The photograph showed a head shot of a young man who clearly resembled Albert Koch. The man was wearing the black uniform of the SS, his officer’s cap, with its distinctive skull badge below an eagle and swastika, tugged rakishly to one side. His eyes were dark, staring fiercely into the lens.
‘Kucken was a member of the SS and a chemist at the Buna factory at Auschwitz,’ the woman continued, ‘and he almost certainly took part in the infamous Jewish Skeleton Project.’
> ‘The Jewish Skeleton Project?’ McEvoy repeated slowly, aware that the case was taking on a whole new aspect.
‘One of Heinrich Himmler’s pet projects. The aim was to create a collection of Jewish skeletons for supposedly “scientific” purposes; that of identifying Jews through their pathology, such as their skulls’ shape and size. The project was part of the Institute of Military Scientific Research, a branch of the Abnenebre.

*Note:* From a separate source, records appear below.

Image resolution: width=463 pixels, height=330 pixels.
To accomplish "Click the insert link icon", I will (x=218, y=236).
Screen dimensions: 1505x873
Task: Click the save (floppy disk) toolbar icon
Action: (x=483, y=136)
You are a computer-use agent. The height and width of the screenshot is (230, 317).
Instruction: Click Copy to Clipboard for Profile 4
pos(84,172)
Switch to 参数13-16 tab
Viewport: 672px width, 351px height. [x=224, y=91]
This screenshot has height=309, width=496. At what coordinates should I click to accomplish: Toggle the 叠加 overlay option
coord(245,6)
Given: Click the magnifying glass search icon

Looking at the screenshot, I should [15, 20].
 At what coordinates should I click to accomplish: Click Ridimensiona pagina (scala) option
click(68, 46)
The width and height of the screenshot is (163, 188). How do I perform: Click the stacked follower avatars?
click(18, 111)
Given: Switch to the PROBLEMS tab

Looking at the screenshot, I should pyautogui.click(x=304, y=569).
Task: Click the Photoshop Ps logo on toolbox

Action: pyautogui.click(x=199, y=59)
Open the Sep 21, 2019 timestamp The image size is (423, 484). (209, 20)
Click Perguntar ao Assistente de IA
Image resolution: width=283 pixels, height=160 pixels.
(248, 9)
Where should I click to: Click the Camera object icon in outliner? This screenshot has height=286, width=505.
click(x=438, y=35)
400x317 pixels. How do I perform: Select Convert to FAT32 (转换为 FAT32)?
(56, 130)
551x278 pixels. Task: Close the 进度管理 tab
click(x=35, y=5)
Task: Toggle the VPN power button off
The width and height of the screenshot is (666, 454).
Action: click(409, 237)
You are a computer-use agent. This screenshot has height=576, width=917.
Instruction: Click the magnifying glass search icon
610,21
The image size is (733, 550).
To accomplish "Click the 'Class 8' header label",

That was a research organisation founded by Himmler to prove the superiority of the so-called Aryan race,’ she explained in what seemed to be a well-rehearsed speech.
‘The process was simple – you take many measurements of a person’s head and body while they are alive, then you kill them, take away the flesh and measure their bones.’ She pursed her lips and shook her head sadly. ‘Of course, to make sure it is properly scientific you need Jews from different places and you need a lot of them to have a sufficient sample. A good place for that was somewhere like Auschwitz, where millions of people from all over Europe were sent to be murdered.
‘The only problem with Auschwitz was that Silesia was a long way from the laboratory of August Hirt, the scientist responsible for the experiments, and the journey would be un-refrigerated so the bodies would decay. The solution was to ship the intended victims to the Natzweiler concentration camp in the Vosges Mountains near to the Anatomical Institute at the Strassburg Reich University then kill them there. Bruno Beger, an SS researcher, visited Auschwitz in 1943 to select suitable victims, to take initial measurements, and send them on to Natzweiler.
‘Natzweiler had a specialist medical laboratory for the lunatic, Hirt, where he performed very cruel experiments with mustard gas and he tested methods of sterilisation such as injecting testicles with various poisons. In order to kill the new prisoners they built a gas chamber. However, getting cleaned skeletons was not so easy. Once dead the problem is to remove all the flesh. The traditional process was to first put the bodies in lime chloride to dissolve the soft tissues. Then they put them in gasoline to get rid of the fat. The whole process takes weeks. As a skilled chemist and enthusiastic member of the SS, Kucken was consulted about how to more efficiently strip the flesh from the bones of those Jews murdered at Natzweiler. We think Kucken was temporarily moved from Auschwitz to Strassburg to help Hirt carry out the task.’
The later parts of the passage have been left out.